Belief will vanish, false judgments will manifest through usurpers of the last world; fruits will be burned by strangers and rabble. Lands will hold too many people, districts be stretched, forests become plains and plains forests, everyone will be a slave.

Thereafter will come dreadful diseases: sudden, awful tempests, lightning which causes trees to cry out, winters leafy, summers gloomy, autumn without crops, spring without flowers, mortality through famine, diseases in cattle: staggers, murrains, dropsies, agues, and lumps.

Estrays without profit, hoards without treasure, goods without consumers, extinction of champions, failure of crops, prejudice, angry judgments, death for three days and three nights on a third of humanity, a third of all plagues on beasts of forest and sea.

Then will come seven years of lamentation: flowers will perish in every house wailing, outlanders consuming Erin's plains. men will herd men, there will be conflict round Cnamchoill, fair folk slain. Daughters will lie with their fathers, contests will be fought at sacred places, desolation visit the heights and the plains, the seas break their bounds when the Land of Promise falls. Ireland will be left for seven years to mourn the slaughter.

Next will come signs of the Antichrist, to every tribe monsters will be born, pools will flood back into streams, horsedung will look like gold, water taste like wine; mountains will seem like perfect lands bogs give birth to clover, bee-swarms burn in the highlands, flood-tides not withdraw for days.

Thereafter seven more dark years. They will hide lamps of heaven. At the end of the world will be judgment. It will be The Judgment, my son. Great tidings, awful tidings, an evil time!

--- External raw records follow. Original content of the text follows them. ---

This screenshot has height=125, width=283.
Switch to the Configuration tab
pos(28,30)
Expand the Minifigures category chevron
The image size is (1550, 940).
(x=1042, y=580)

Said Ferchertne: Know you, O little in age but great in knowledge, who is greater than you?

NÚde answered: Easy to say: God is above me, and the wisest of prophets. I know the hazels of poetry -- And I know that Ferchertne is a great poet and prophet.

The lad then knelt to Ferchertne and flung him the poet's robe, which he put from him. NÚde then rose out of the poet's seat, where he had been sitting, and cast himself under Ferchertne's feet. Thereupon Ferchertne said:

Stay, great poet, wise youth, son of Adne! May you receive glory and fame In the sight of men and gods. May you be a casket of poetry, May you be a king's arm, May you be a rock of ollaves, May you be the glory of Emain Macha, May you be higher than everyone!

Said NÚde: May you be so, under the same titles! Two trees springing from one root without destruction. As casket of poetry, an expression of wisdom. This is the perfect line of intellect: Father from son, son from father. Three fathers I have had: A father in age, A fleshly father, A father of teaching. My fleshly father remains not, My father of teaching is not present, You, Ferchertne, are my father in age! You I acknowledge -- may it be so!